Figuras globales en la segunda ceremonia inaugural del Mundial 2026.

El Estadio BMO Field de Toronto se vistió de rojo para vivir la segunda ceremonia inaugural del Mundial 2026, en la jornada en la que Canadá tuvo su gran presentación como uno de los países anfitriones. Sobre una alfombra roja que cubrió todo el campo de juego, el espectáculo combinó música, danza y símbolos de las tres sedes del torneo: Canadá, Estados Unidos y México.

La apertura estuvo marcada por una fuerte impronta canadiense y multicultural. Según trascendió, la producción buscó destacar la diversidad del país a través de artistas de distintos orígenes y propuestas musicales, acompañados por bailarines con vestuarios que remitían a las identidades de los países organizadores y a la geografía del norte del continente.

Alessia Cara abrió una noche cargada de símbolos

La encargada de dar el puntapié inicial al show fue Alessia Cara. La cantante apareció en el centro del estadio rodeada de imponentes maquetas de ballenas, osos polares y ciervos, junto a banderas y elementos que evocaban la fauna y los paisajes característicos de Canadá. La puesta en escena reforzó la idea de naturaleza y territorio como carta de presentación del país ante el mundo.

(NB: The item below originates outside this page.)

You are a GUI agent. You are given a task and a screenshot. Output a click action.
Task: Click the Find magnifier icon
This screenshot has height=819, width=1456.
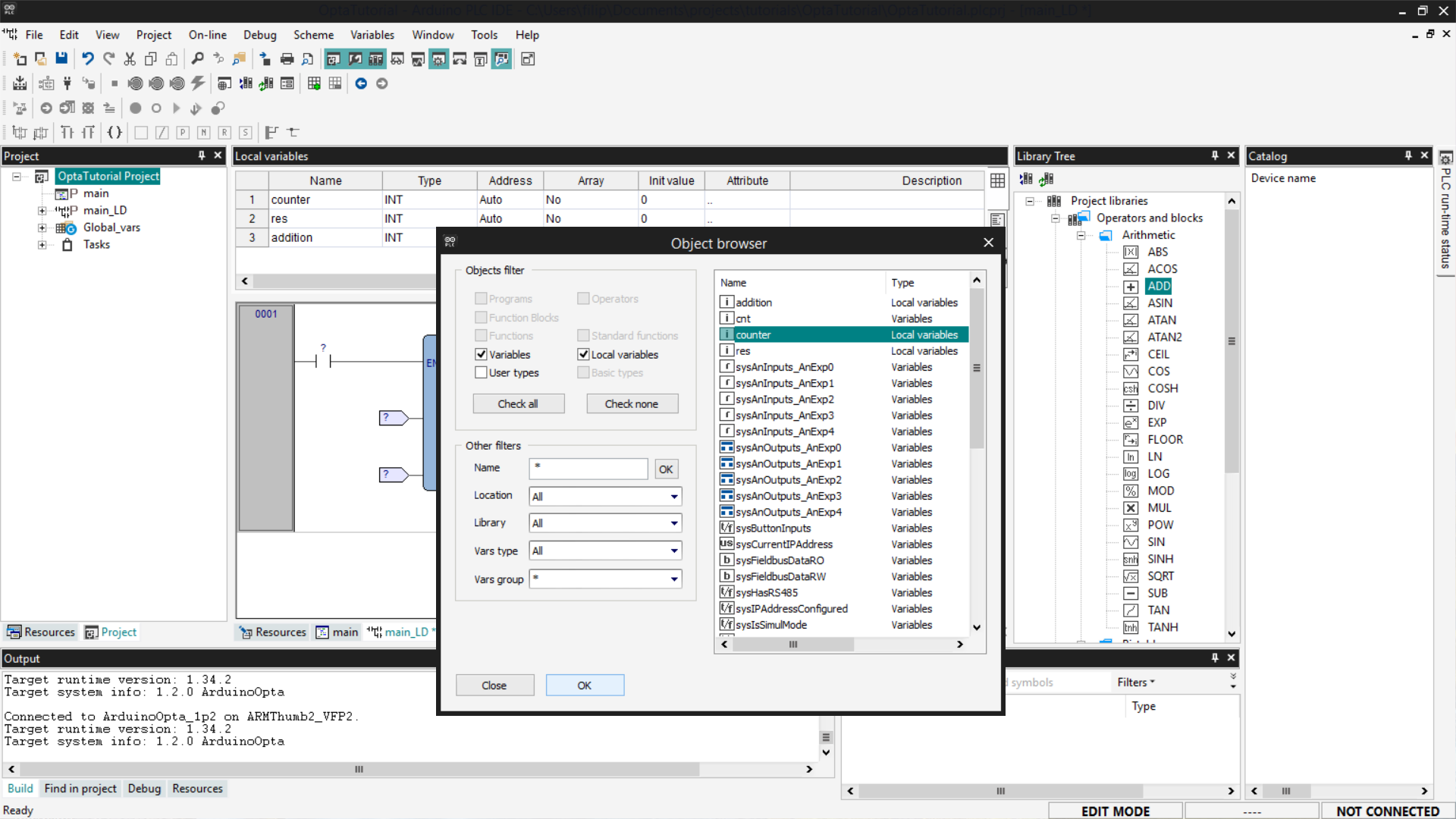pos(197,59)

El marco visual se completó con una alfombra roja que se extendió sobre todo el BMO Field, generando una imagen impactante en las tribunas y en la transmisión televisiva global. Desde el inicio, la ceremonia se propuso diferenciarse de la realizada en Estados Unidos, aportando una estética propia y un relato centrado en la identidad canadiense.

Pop, fusión y clima de festival en Toronto

Tras la apertura, el show continuó con un bloque más orientado al pop y a la fusión de ritmos. Nora Fatehi, acompañada por Sanjoi y Vegedream, aportó una cuota de energía bailable que encendió al público. Luego fue el turno de Jessie Reyez y Elyanna, quienes cambiaron el clima con una propuesta más cercana al pop contemporáneo.

En ese tramo del espectáculo se desplegó en el campo de juego una gigantesca “hoja de maple”, el tradicional símbolo de la bandera canadiense, que se iluminó mientras avanzaban las coreografías. El recurso visual reforzó, una vez más, el rol de Canadá como protagonista de la jornada, en la que también se buscó representar a las distintas comunidades que conviven en el país.

Desfile de banderas y la voz de Michael Bublé

Luego de una extensa pausa que generó expectativa y cierta confusión entre los hinchas, el actor Will Arnett reapareció en el centro del escenario para introducir una de las postales más esperadas: el ingreso de las 48 banderas de las selecciones participantes del Mundial 2026. Lo hizo sobre una plataforma que simulaba partes de un planisferio, sobre la cual se ubicaron delegaciones y artistas para dar inicio al desfile mundial.

En medio de ese montaje, y con los colores de los países proyectados alrededor, Michael Bublé tomó el micrófono para interpretar «Bring It On Home to Me», tema incluido en su álbum “Higher” de 2022. Acompañado por un coro vestido íntegramente de blanco, el cantante le dio un tono emotivo a la ceremonia, combinando la solemnidad de un acto oficial con el clima festivo propio de una Copa del Mundo.

Alanis Morissette cerró con el himno canadiense

El cierre quedó en manos de otra figura emblemática de la música canadiense: Alanis Morissette. La artista subió al escenario para entonar el himno de Canadá en la antesala del partido ante Bosnia y Herzegovina, elegido como encuentro central de la jornada inaugural en Toronto. Con el público de pie y las banderas en alto, la interpretación funcionó como broche final de una noche en la que el país buscó mostrarse al mundo como anfitrión y potencia futbolística emergente.

La segunda ceremonia inaugural del Mundial 2026 en Canadá complementó así la realizada en Estados Unidos, reforzando el carácter tripartito del torneo y dejando imágenes pensadas para recorrer el planeta. Con una combinación de grandes estrellas, símbolos nacionales y guiños a la diversidad cultural, el BMO Field se transformó, por una noche, en el epicentro del fútbol y el espectáculo global.